Die De-Mystifizierung der Macht hat endgültig Österreich erreicht: Keine Dämonen oder Schurken, ja nicht nicht einmal mehr Blitzgneißer oder Streber sitzen an den offiziellen Machthebeln dieser Republik (von Helden wagen wir ja schon längst nicht mehr zu träumen), sondern zwei Männer, die gut und gerne auch im Nachbarhaus wohnen könnten. Der "Werner" und der "Michael" eben.

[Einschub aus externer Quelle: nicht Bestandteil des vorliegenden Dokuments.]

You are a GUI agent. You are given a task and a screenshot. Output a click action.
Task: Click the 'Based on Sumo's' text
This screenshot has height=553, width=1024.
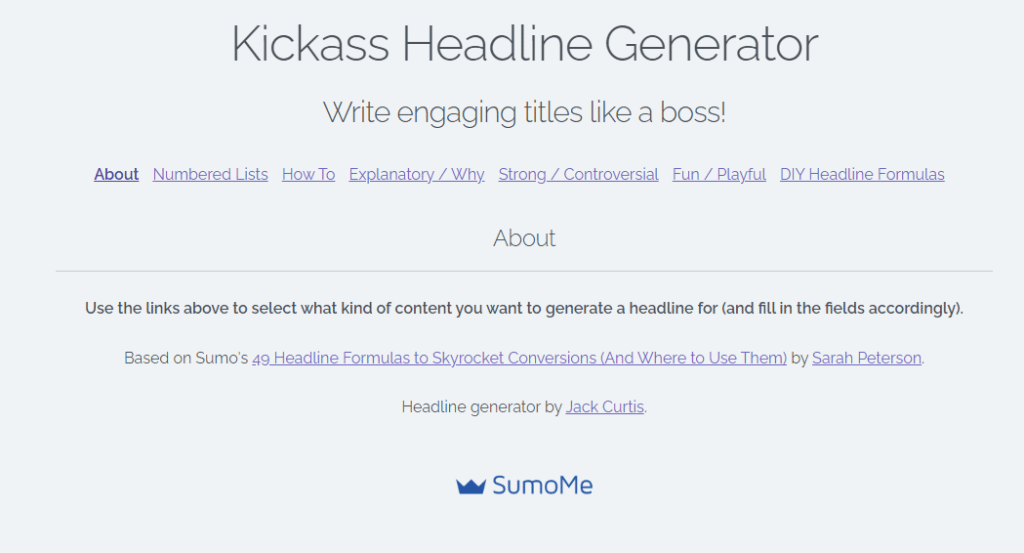pyautogui.click(x=186, y=357)
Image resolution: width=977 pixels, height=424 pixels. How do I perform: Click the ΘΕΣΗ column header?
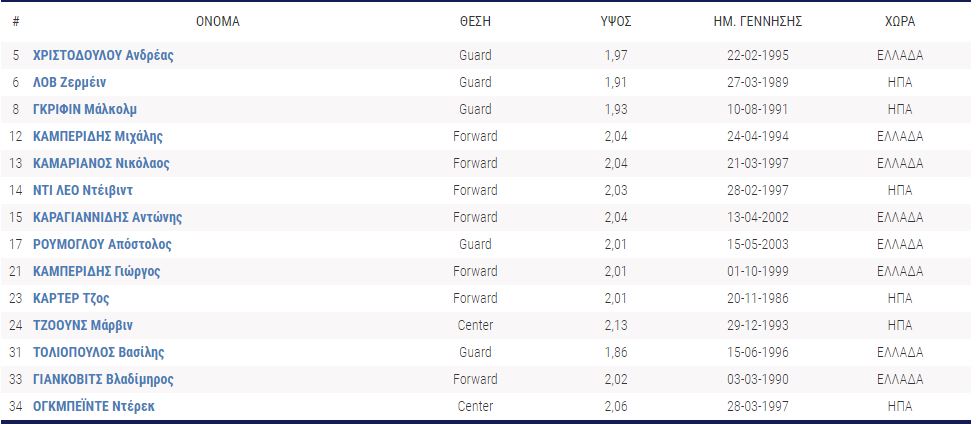click(x=475, y=21)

Tatsächlich ist das Du-Wort in diesem großen Dorf namens Innenpolitik eher die Regel als die Ausnahme. Innerhalb der Parteien versteht sich das von selbst, es gilt aber auch für das Verhältnis mit der politischen Konkurrenz. Und weil sich Politiker und Journalisten ohnehin ständig über den Weg laufen, pflegen auch etliche Medienvertreter das vertraute Du-Wort mit den Mächtigen.

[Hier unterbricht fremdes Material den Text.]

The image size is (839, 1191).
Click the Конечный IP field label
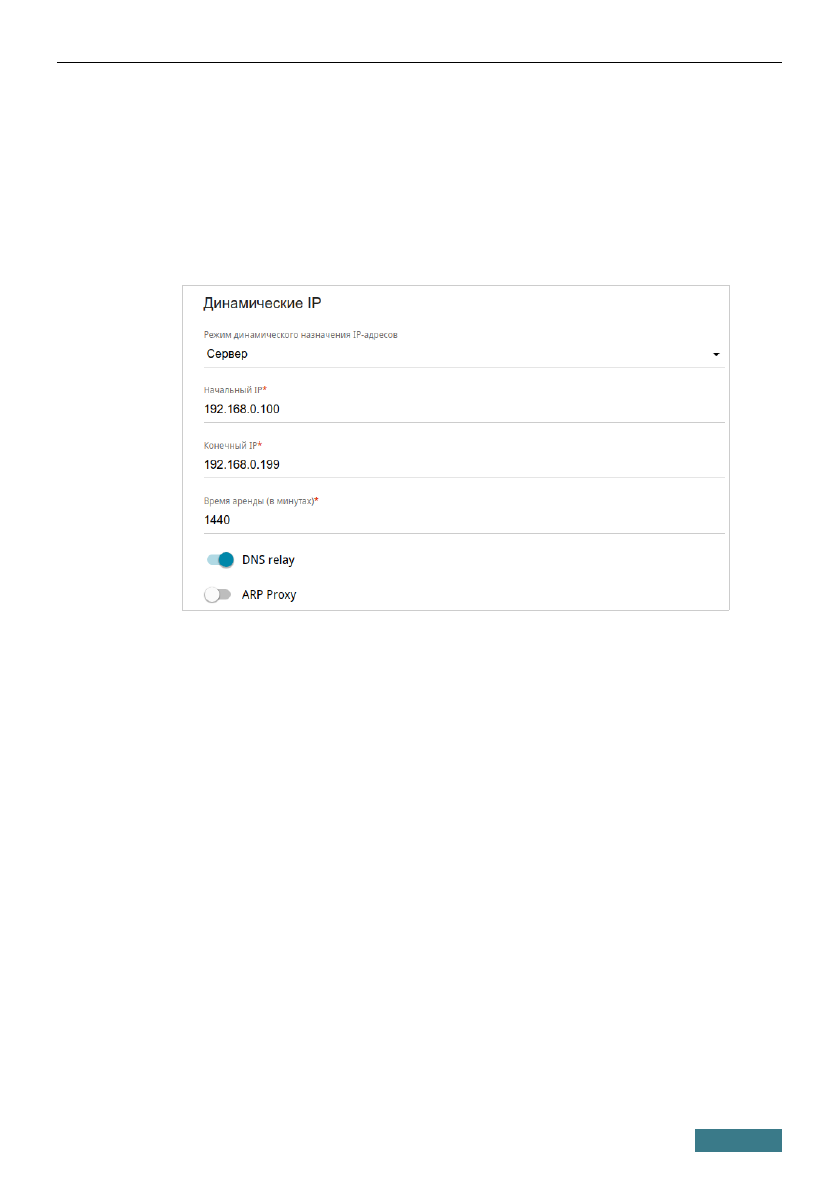230,445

Die Zeiten, in denen die Wähler zu einem Politiker ehrfürchtig hinaufblicken wollten, scheinen endgültig vorbei. Am liebsten einen von uns, lautet seit etlichen Jahren die Devise - und entsprechend inszenieren sich auch die Politiker.
Mit dem Trick vom "netten Kerl von nebenan" gelang es George W. Bush bei den US-Präsidentschaftswahlen im Jahr 2000, gegen den als steifen Besserwisser verschrienen amtierenden Vizepräsidenten Al Gore zu gewinnen. Gerhard Schröder (unvergessen mit "Hol mir mal ne Flasche Bier, sonst streik ich hier") war darin genauso authentisch wie als Aufsteiger-Großkotz im Brioni-Mantel; und Angela Merkel spielte die Rolle von "Helmut Kohls Mädchen" so perfekt, dass es Jahre brauchte, bis Konkurrenz und Medien die unscheinbare Kanzlerin als Machtfrau überhaupt ernst zu nehmen begannen; zuletzt hatten sogar die Franzosen, die sich als einzige Demokratie einen republikanischen Kaiser leisten, plötzlich Lust auf einen Präsidenten, der eins zu eins die Schwächen des eigenen Landes repräsentiert, sodass sie nach etwas mehr als einem Jahr schon wieder genug von François Hollande haben.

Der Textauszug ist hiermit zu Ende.